British farmer, campaigner and politician

Sir Archibald Hugh Duberly (born 4 April 1942), is a British farmer, campaigner and politician.

Duberly was elected as an independent local councillor for Staughton in Huntingdonshire from 1979 until 2004. During that time, Sir Hugh was President of the Country Landowners' Association, serving from 1993 to 1995.

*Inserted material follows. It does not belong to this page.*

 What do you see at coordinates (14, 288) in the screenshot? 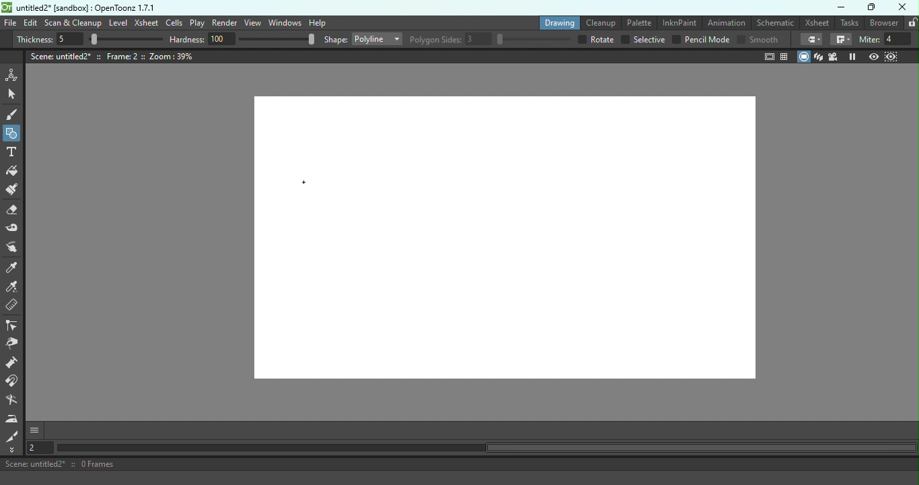
I see `RGB picker tool` at bounding box center [14, 288].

Sir Hugh was a Commissioner of the Crown Estate for seven years between 2002 and 2009, when he was replaced by Gareth Baird. He is the President of the East of England Agricultural Society for 2015/16.

Sir Hugh was appointed a Deputy Lieutenant for Cambridgeshire in 1989. He served as High Sheriff of Cambridgeshire for 1991–92. He took over from James Crowden as Lord Lieutenant of Cambridgeshire in 2003, serving in the position until 4 April 2017 upon his replacement by Julie Spence. He served on the board of trustees of the disability charity The Papworth Trust from 1992 as a member, and from 1997 as chair, until 2012, when he retired and was replaced by Rob Hammond. He was Chairman of the Governors at Kimbolton School from 1992 to 2000.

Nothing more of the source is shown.